Similar to the previously characterized Switch II pocket KRASG12C inhibitor, ARS-853 reacts only with the inactive (GDP-bound), but the not the active (GTP-bound), state of KRAS. Mutant RAS proteins have been shown to exist predominantly in the GTP-bound state (21–24) and the overall “cycle time” (change of nucleotide due to either exchange or hydrolysis) of G12D and G12V mutant KRAS were reported to be >3 hours (21). These properties would seem to preclude substantial cellular engagement, and/or decrease of mutant KRAS-GTP levels through targeting of the GDP-bound form of KRASG12C (Fig. 7, left). The cellular studies presented here demonstrate that ARS-853 is capable of achieving high levels of engagement and inducing dramatic reductions in active KRASG12C levels and downstream signaling, despite targeting only GDP-bound KRASG12C. The combination of our studies using ARS-853 as a tool compound to quantitatively interrogate the GDP-bound state of KRAS, and our novel RBD-MS approach to quantitatively and specifically measure mutant KRAS-GTP levels, demonstrate that KRASG12C is not locked in a fully activated state, but rather rapidly cycles its nucleotide state, allowing ARS-853 to achieve complete binding/inhibition over time as the oncoprotein cycles its bound nucleotide (Fig. 7, right).

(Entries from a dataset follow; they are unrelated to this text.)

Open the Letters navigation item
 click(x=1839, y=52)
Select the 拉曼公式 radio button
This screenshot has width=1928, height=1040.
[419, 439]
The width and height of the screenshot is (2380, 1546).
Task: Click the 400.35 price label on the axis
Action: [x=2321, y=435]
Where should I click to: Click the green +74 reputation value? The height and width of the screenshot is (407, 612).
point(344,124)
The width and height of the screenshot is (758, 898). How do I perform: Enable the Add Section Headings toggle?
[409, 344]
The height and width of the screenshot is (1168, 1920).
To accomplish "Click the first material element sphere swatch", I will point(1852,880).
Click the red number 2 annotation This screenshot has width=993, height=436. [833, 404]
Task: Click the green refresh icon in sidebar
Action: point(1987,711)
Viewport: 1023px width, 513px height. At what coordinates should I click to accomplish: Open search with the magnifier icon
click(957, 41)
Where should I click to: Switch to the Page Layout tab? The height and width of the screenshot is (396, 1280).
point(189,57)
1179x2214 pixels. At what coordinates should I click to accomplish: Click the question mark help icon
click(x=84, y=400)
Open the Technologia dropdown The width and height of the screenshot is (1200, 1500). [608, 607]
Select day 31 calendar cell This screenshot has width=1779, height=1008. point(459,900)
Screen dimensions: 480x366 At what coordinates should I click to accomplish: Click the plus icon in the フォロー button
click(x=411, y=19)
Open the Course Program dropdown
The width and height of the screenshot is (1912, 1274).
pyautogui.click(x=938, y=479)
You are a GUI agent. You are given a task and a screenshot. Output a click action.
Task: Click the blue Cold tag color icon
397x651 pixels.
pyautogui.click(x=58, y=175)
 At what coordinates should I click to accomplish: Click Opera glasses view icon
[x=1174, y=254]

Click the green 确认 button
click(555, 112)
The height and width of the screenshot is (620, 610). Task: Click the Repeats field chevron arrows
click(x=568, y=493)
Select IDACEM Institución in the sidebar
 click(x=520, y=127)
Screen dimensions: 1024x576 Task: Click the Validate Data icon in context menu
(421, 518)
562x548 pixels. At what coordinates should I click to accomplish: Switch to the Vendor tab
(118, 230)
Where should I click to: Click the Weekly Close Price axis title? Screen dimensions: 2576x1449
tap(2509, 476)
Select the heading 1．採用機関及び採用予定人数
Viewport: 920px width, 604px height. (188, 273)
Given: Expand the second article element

Based on the structural and biochemical effects of ARS-853, particularly the dramatic stabilization of bound GDP preventing intrinsic and/or forced (EDTA) exchange and a complete block of enzymatic (SOS) exchange, we favor a mechanism of inhibition whereby KRASG12C is unable to achieve the GTP-bound state once bound by ARS-853. Although this precise mechanism is difficult to prove directly in cells, our cellular signaling and proliferation studies clearly demonstrate that ARS-853 binding to KRASG12C leads to a generally inactive state of the oncoprotein. ARS-853 is therefore a valuable pharmacologic tool to study KRAS function in cells that both complements and provides significant advantages over previously explored transcript and gene-targeted approaches (11, 12, 25). Perhaps most importantly, the rapid inhibition of mutant KRAS signaling by ARS-853 will enable the interrogation of the connectivity and responsiveness of mutant KRAS signals prior to the induction or relief of compensating feedback mechanisms (19, 25). This will be invaluable for understanding the mechanisms underlying the reported variability of KRAS dependence across cell lines observed by us and others (8–10). From our initial studies of KRASG12C-mediated signaling across cell lines (Supplementary Fig S4A) we have observed varying degrees of ARS-853 inhibition of downstream MAPK/PI3K signaling across the group of cell lines tested, suggesting that there are possible KRAS-independent mechanisms for maintenance of RAS signaling and that these inputs may contribute to differences in mutant KRAS dependence. Our studies with ARS-853 presented here have additionally confirmed that KRAS dependence is much more profound and universal in anchorage-independent settings. Future studies exploring the effects of KRASG12C inhibition on signaling in adherent and anchorage-independent settings may lead to a better mechanistic understanding of this feature of KRAS biology.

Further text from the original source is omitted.